I load the configuration in this way
var configuration = new ConfigurationBuilder()
.AddJsonFile("appsettings.json")
.AddJsonFile($"appsettings.{environmentName}.json", optional: true)
.AddEnvironmentVariables()
.Build();
CreateWebHostBuilder is this
public static IWebHostBuilder CreateWebHostBuilder(string[] args, IConfiguration config) =>
WebHost.CreateDefaultBuilder(args)
.ConfigureAppConfiguration((hostingContext) =>
{
//config.AddJsonFile("appsettings.json");
})
.UseStartup<Startup>()
.ConfigureLogging(
logging =>
{
logging.ClearProviders();
logging.SetMinimumLevel(Microsoft.Extensions.Logging.LogLevel.Trace);
})
.UseApplicationInsights() // Enable Application Insights
.UseNLog();
nlog.config contains
<extensions>
<add assembly="Microsoft.ApplicationInsights.NLogTarget" />
</extensions>
<targets>
<target type="ApplicationInsightsTarget" name="aiTarget" />
<target xsi:type="File" name="f" fileName="${basedir}/logs/${shortdate}.log"
layout="${longdate} ${uppercase:${level}} ${message}" />
</targets>
<rules>
<logger name="*" minlevel="Warn" writeTo="aiTarget" />
<logger name="*" minlevel="Warn" writeTo="f" />
</rules>
It seems to me that something is wrong in the configuration or the InstrumentationKey, but I don't know how to inspect it.
Any idea, or... is there any way to know how the application insights library is configured in order to find some useful info to solve the problem?
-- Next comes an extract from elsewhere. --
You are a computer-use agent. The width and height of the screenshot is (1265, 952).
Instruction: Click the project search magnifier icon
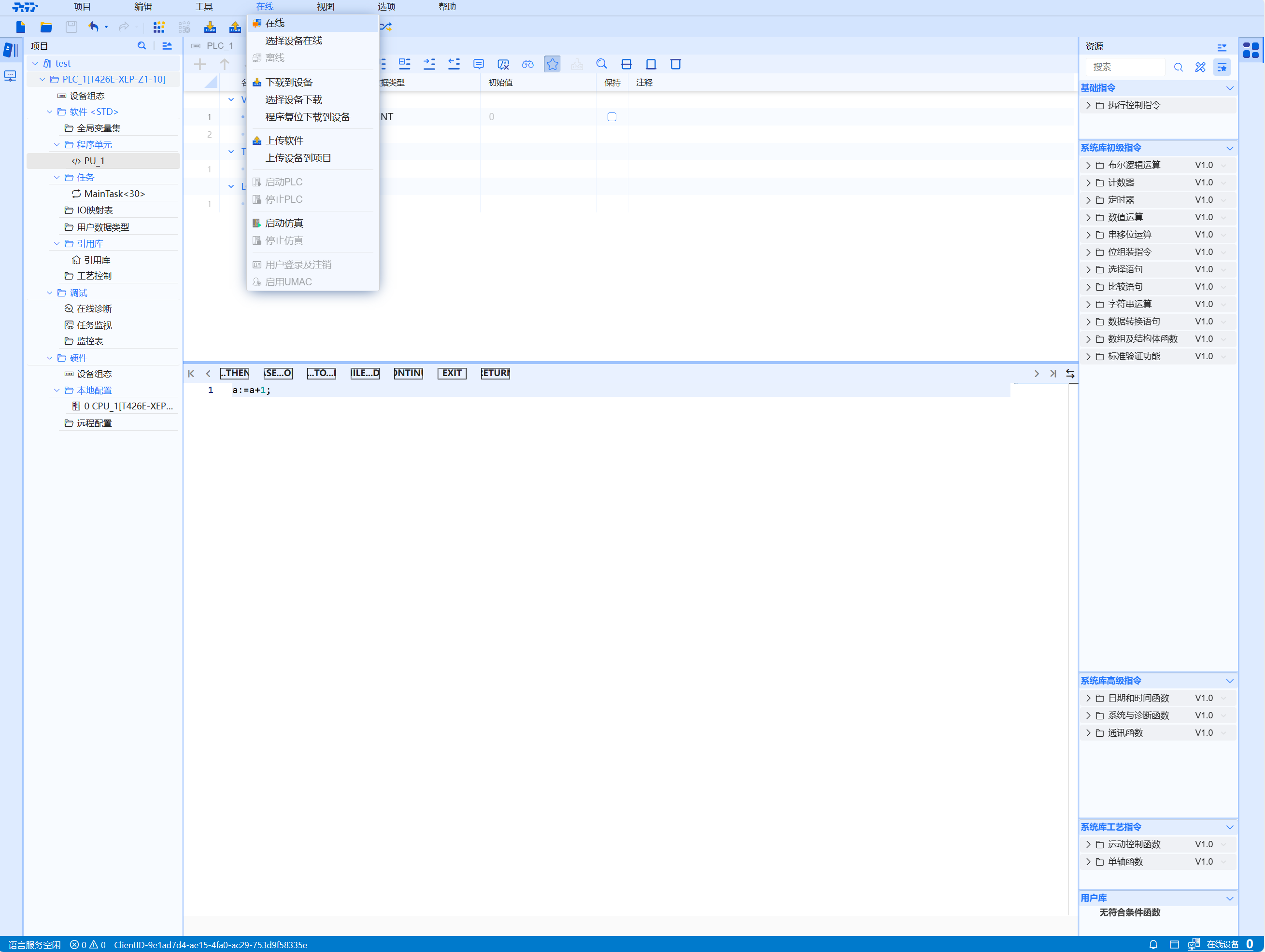click(142, 46)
I tried with the remote debugging but I have no idea of what inspect.

Based on your description, I think you have set another application insights key in azure portal -> your web application -> configuration-> application settings.
Please check if you did this or not:
If the key is there, you need remove it. Or put this line of code AddEnvironmentVariables() before the AddJsonFile(), like below:
var configuration = new ConfigurationBuilder()
.AddEnvironmentVariables() //put this before AddJsonFile()
.AddJsonFile("appsettings.json")
.AddJsonFile($"appsettings.{environmentName}.json", optional: true)
.Build();
Please let me know if you have more issues.